Programme for Pharmacy, Faculty of Health Sciences, Oslo Metropolitan University, Oslo, Norway; The National Center for Epilepsy, Oslo University Hospital, Oslo, Norway; Department of Pharmacology, Section for Clinical Pharmacology, The National Center for Epilepsy, Oslo University Hospital, Oslo, Norway.
Programme for Pharmacy, Faculty of Health Sciences, Oslo Metropolitan University, Oslo, Norway.
Epilepsy Behav. 2019 Sep;98(Pt A):110-116. doi: 10.1016/j.yebeh.2019.05.021. Epub 2019 Jul 19.
Patients with juvenile myoclonic epilepsy (JME) may have uncontrolled seizures. The purpose of this study was to investigate the use and challenges with antiepileptic drugs (AEDs) and the patients' view of these challenges.
A questionnaire about the use of AEDs, adherence to therapy, and quality of life was given to patients with JME recruited from Drammen Hospital. Data regarding AEDs were confirmed from medical records at Drammen Hospital, Norway (2007-2018). Additional clinical interviews were performed, and a mixed method approach was applied.
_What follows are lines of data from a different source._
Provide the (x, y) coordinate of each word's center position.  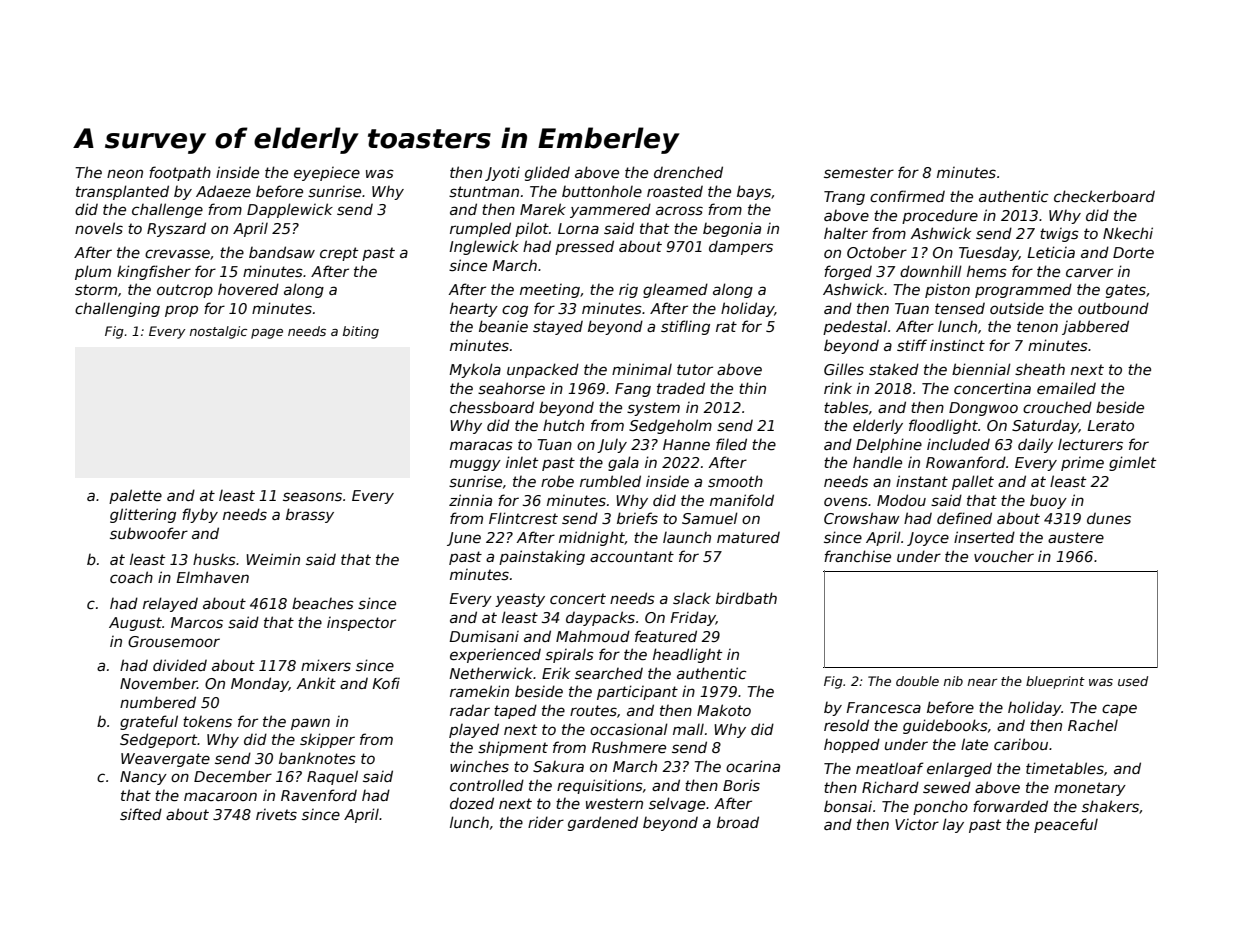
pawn (310, 724)
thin (752, 388)
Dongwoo (983, 409)
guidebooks (945, 726)
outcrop (185, 291)
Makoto (724, 710)
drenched (688, 172)
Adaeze (223, 191)
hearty (474, 309)
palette (135, 496)
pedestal (855, 327)
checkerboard (1104, 196)
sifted (141, 814)
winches (479, 766)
Ninety patients with defined JME diagnosis, 54/36 women/men aged 14-39 (mean: 25) years, were included. Only 29 (33%) were seizure-free. Within the last year, 21% experienced generalized tonic-clonic seizures (GTCS), and 68% had myoclonic jerks. Seventy-six (84%) used AEDs, 78% in monotherapy. A total of 10 AEDs were used;: most commonly valproate (n = 33), lamotrigine (n = 27), and levetiracetam (n = 21). Two-thirds of valproate users were men while all other AEDs were used more in females than in men. Valproate and levetiracetam displayed better efficacy against GTCS than lamotrigine. One-third often/sometimes forgot their medication nonintentionally while 14% had intentional poor adherence. The majority reported good quality of life (76%). No significant correlations between the use of AEDs, use of valproate, poor adherence, quality of life score, and seizure freedom were demonstrated. Half of the patients had serum concentrations measured every year, and two-thirds thought this was important. Qualitative interviews elucidated treatment challenges in JME;, adverse effect burden, adherence, and activities of daily life.
Despite the use of AEDs in the majority of patients, only one-third were seizure-free. Other challenges included polypharmacy, the use of valproate in women, and variable adherence. This points to a need for closer follow-up in patients with JME.
青少年肌阵挛癫痫(JME)患者可能会出现癫痫发作不受控制的情况。本研究旨在调查抗癫痫药物(AEDs)的使用情况和面临的挑战,以及患者对这些挑战的看法。
对在德拉门医院招募的 JME 患者进行了关于 AED 使用、治疗依从性和生活质量的问卷调查。挪威德拉门医院(2007-2018 年)的病历中确认了有关 AED 的数据。此外还进行了额外的临床访谈,并应用了混合方法。
共纳入了 90 名明确诊断为 JME 的患者,其中 54 名/36 名女性/男性,年龄 14-39(平均:25)岁。只有 29 名(33%)患者无癫痫发作。在过去的一年中,21%的患者经历过全面强直阵挛发作(GTCS),68%的患者出现过肌阵挛性抽搐。76%(84%)的患者使用了 AED,78%的患者采用单药治疗。共使用了 10 种 AED:最常用的是丙戊酸钠(n=33)、拉莫三嗪(n=27)和左乙拉西坦(n=21)。丙戊酸钠的使用者中有三分之二为男性,而其他 AED 的使用者中女性多于男性。丙戊酸钠和左乙拉西坦对 GTCS 的疗效优于拉莫三嗪。三分之一的患者经常/有时非故意忘记服药,而 14%的患者故意不依从。大多数患者报告生活质量良好(76%)。AED 的使用、丙戊酸钠的使用、依从性差、生活质量评分和癫痫无发作之间未显示出显著相关性。一半的患者每年测量血清浓度,三分之二的患者认为这很重要。定性访谈阐明了 JME 治疗中的挑战,包括不良反应负担、依从性和日常生活活动。
尽管大多数患者使用了 AED,但只有三分之一的患者无癫痫发作。其他挑战包括多药治疗、女性使用丙戊酸钠和不同程度的依从性。这表明 JME 患者需要更密切的随访。